Task requirements. Below are some records. Repeat exactly the lines from the one containing "Where should I click to: Open the GOD" through the final line.

Records supplied.

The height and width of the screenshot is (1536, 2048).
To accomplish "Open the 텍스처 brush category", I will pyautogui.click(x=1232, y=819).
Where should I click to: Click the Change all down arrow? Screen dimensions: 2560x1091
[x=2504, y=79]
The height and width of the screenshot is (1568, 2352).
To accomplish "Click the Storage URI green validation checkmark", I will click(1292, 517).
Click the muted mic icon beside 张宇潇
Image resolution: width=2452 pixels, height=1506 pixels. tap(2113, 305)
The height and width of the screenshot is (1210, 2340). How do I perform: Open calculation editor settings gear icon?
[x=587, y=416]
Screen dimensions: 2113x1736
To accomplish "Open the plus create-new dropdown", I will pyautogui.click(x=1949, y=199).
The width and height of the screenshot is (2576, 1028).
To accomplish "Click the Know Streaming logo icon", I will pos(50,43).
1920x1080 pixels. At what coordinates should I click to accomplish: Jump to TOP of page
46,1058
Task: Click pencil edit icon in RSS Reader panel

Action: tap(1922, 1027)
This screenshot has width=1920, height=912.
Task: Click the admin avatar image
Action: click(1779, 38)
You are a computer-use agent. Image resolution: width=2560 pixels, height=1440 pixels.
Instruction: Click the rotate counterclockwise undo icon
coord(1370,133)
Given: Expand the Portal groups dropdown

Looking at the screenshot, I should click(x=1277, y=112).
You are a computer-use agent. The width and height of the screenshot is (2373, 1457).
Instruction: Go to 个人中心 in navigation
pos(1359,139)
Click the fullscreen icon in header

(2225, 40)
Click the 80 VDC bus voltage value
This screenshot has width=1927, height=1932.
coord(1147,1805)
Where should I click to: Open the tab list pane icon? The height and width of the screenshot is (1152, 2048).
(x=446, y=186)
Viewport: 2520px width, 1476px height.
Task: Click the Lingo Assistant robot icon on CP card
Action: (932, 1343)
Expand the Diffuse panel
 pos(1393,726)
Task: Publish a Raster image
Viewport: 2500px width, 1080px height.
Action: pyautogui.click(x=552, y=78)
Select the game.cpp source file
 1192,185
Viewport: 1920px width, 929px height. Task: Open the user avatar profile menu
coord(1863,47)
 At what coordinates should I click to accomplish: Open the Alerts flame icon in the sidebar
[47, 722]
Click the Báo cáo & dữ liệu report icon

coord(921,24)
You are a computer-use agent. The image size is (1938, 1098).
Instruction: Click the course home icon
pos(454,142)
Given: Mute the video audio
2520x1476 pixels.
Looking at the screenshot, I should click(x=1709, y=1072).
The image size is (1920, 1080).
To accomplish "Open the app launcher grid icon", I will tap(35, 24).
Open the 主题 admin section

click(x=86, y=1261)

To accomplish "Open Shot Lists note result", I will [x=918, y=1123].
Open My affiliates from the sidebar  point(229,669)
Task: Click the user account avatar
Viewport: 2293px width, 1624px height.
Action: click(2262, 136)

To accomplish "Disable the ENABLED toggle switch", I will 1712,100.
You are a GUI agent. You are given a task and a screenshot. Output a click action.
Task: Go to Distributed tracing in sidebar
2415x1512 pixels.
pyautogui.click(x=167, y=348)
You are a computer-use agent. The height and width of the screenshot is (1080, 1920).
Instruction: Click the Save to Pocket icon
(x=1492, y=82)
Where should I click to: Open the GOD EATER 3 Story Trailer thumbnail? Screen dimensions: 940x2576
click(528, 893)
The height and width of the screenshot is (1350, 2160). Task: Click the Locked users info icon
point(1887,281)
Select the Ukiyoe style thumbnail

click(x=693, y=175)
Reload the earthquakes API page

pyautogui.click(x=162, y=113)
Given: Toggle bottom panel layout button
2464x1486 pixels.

Task answer.
Where should I click to: Open the GOD EATER 3 Story Trailer thumbnail? Screen dimensions: 940x2576
click(528, 893)
The height and width of the screenshot is (1350, 2160). Task: Click the Locked users info icon
point(1887,281)
Select the Ukiyoe style thumbnail

click(x=693, y=175)
Reload the earthquakes API page

pyautogui.click(x=162, y=113)
Given: Toggle bottom panel layout button
2464x1486 pixels.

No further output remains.